• **LISTED RECORDS**:

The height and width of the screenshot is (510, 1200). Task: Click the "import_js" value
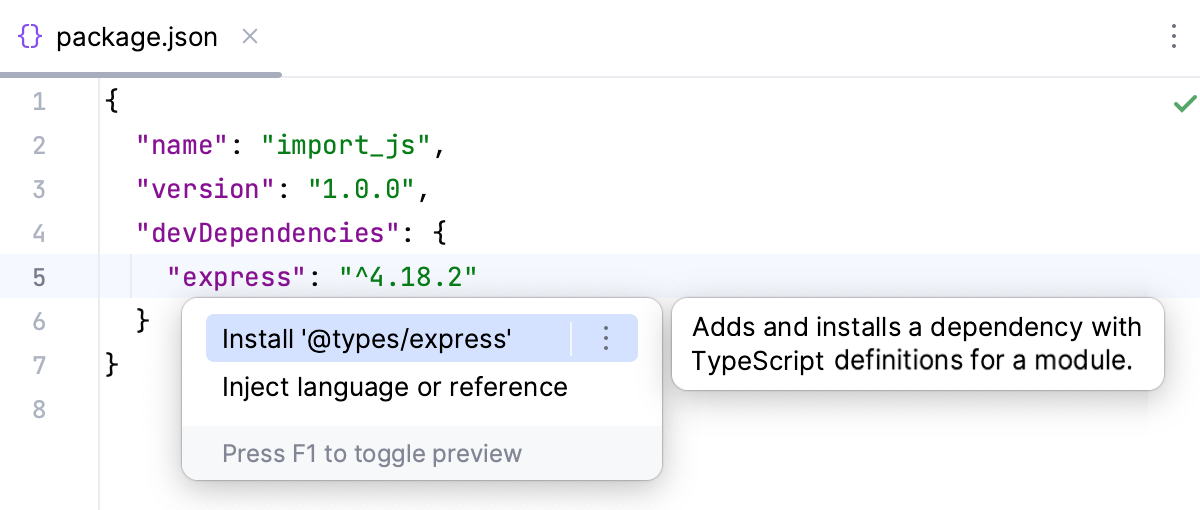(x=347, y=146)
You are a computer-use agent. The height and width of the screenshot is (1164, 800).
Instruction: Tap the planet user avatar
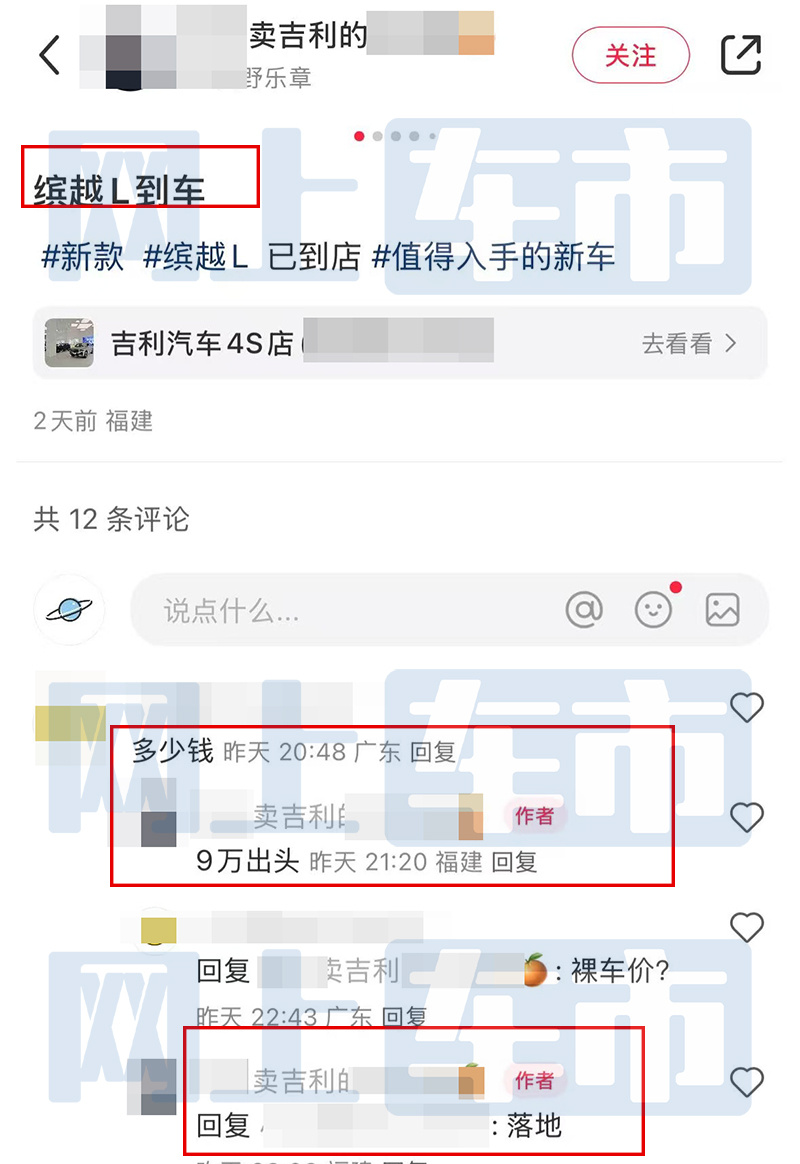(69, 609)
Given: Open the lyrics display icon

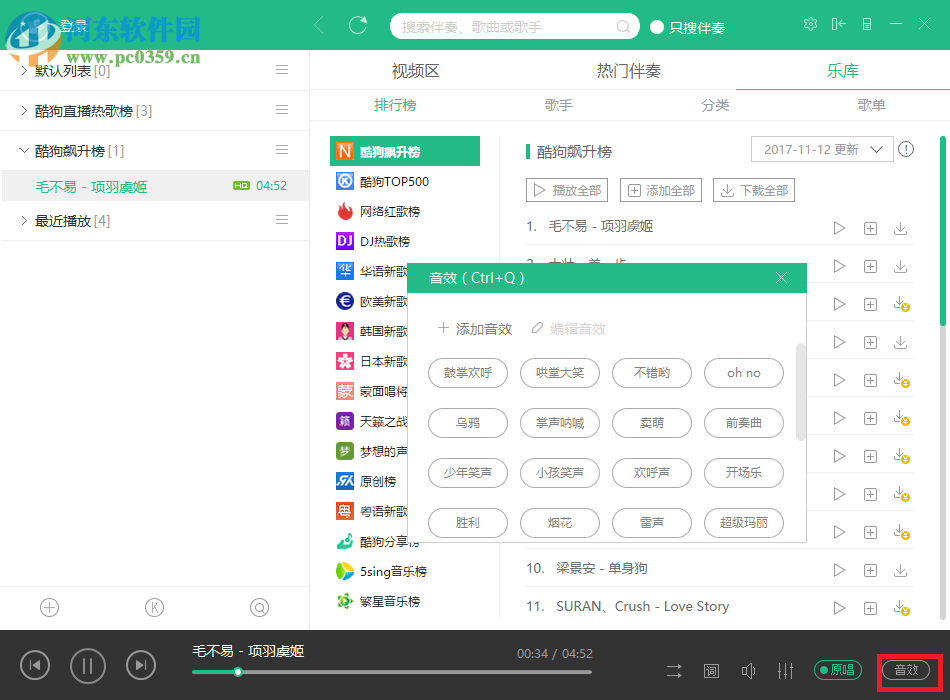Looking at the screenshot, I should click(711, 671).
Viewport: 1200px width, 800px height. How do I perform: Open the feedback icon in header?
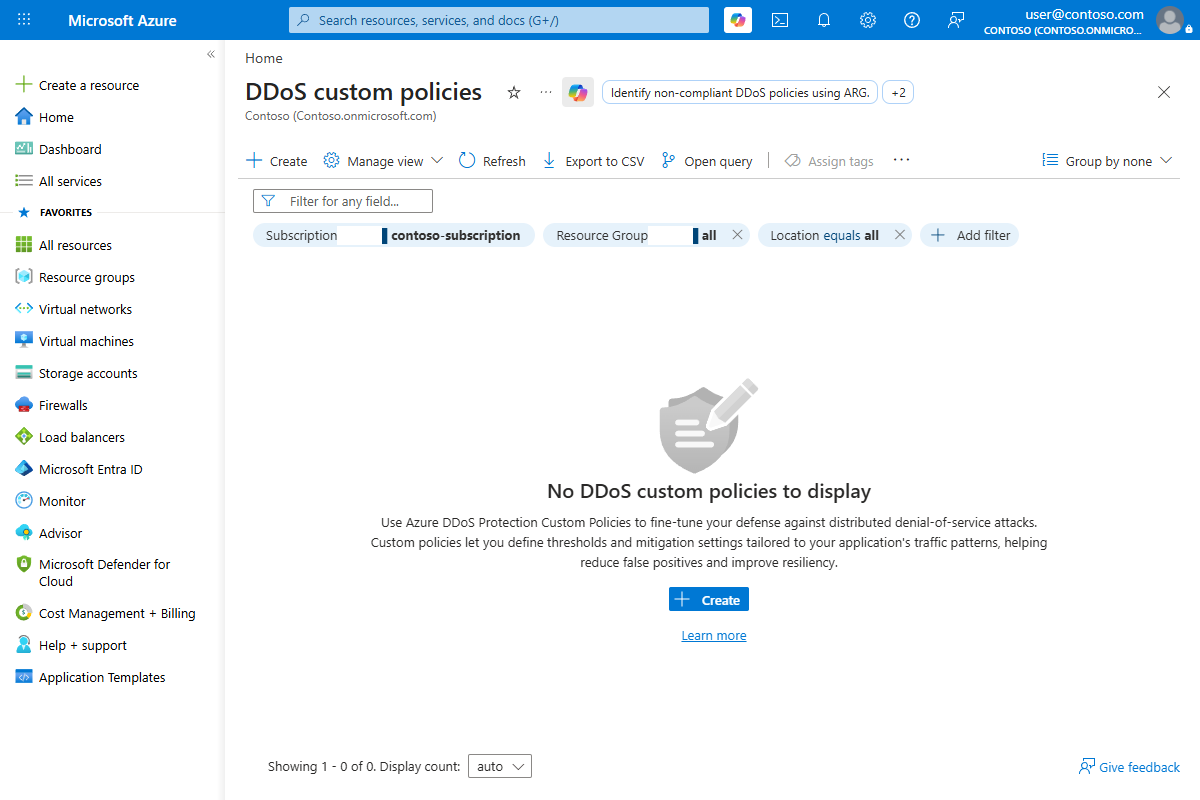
...
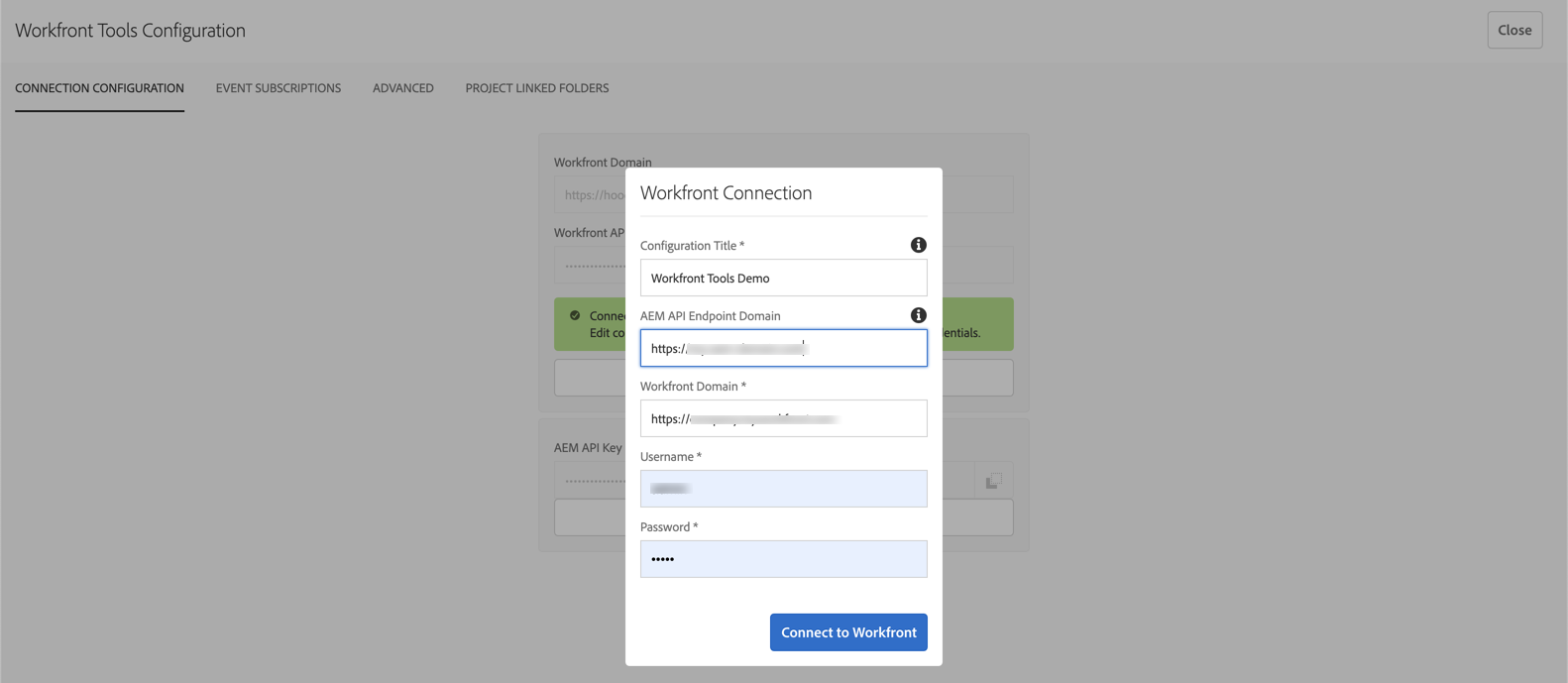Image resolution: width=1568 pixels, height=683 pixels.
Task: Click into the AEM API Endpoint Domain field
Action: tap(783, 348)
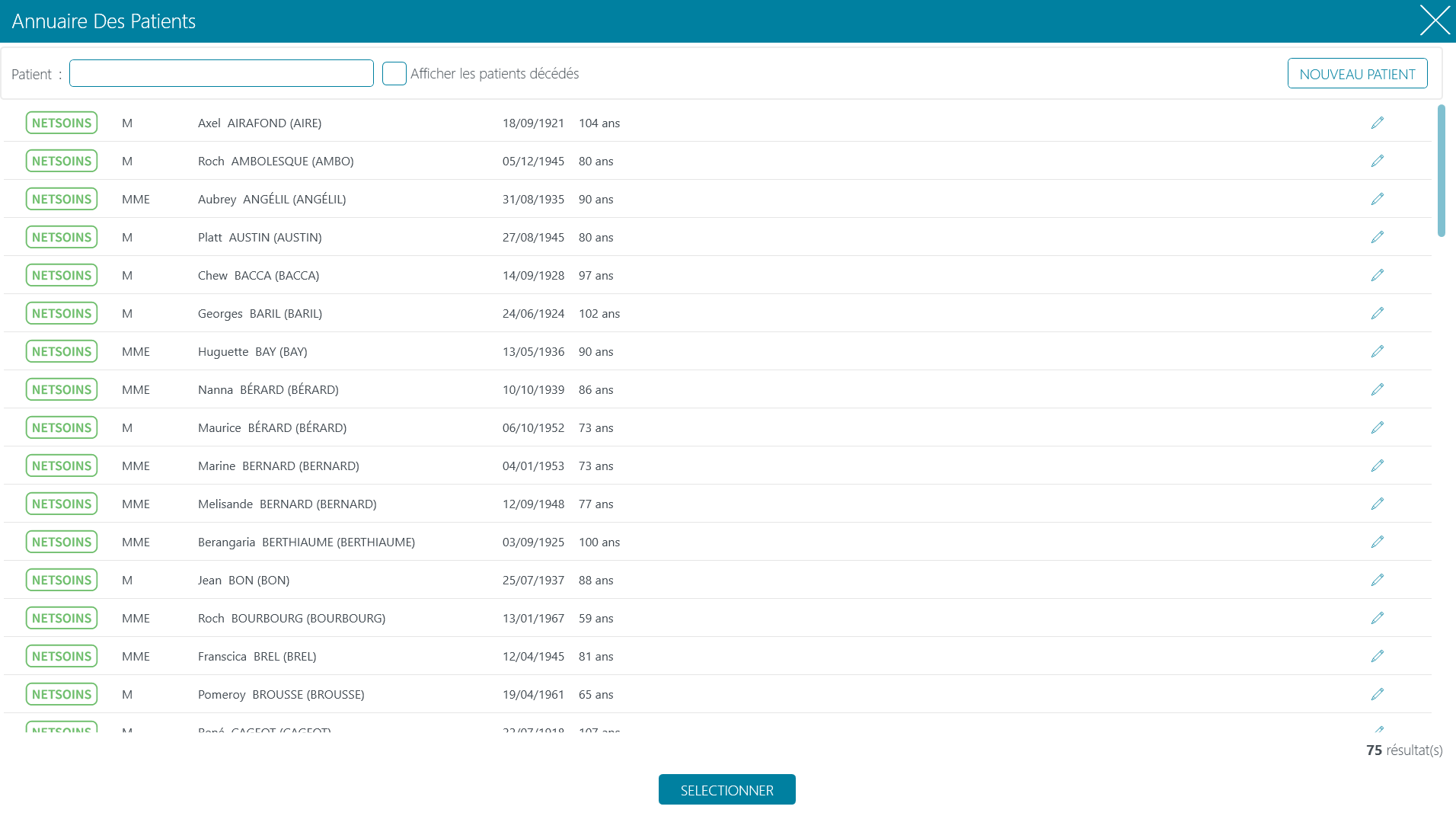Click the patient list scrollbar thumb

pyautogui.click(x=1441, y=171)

• **EXERCISE**: Only the lines above starting with the line with "The height and width of the screenshot is (510, 1200)." and going on through the line with "Viewport: 1200px width, 800px" belong in the answer; repeat them exactly, minus any picture.

• **RESULT FOR THIS TASK**:
The height and width of the screenshot is (510, 1200). Task: Click the "import_js" value
(x=347, y=146)
You are a computer-use agent. The height and width of the screenshot is (1164, 800).
Instruction: Tap the planet user avatar
(69, 609)
Given: Open the lyrics display icon

Looking at the screenshot, I should click(711, 671).
Viewport: 1200px width, 800px height. How do I perform: Open the feedback icon in header?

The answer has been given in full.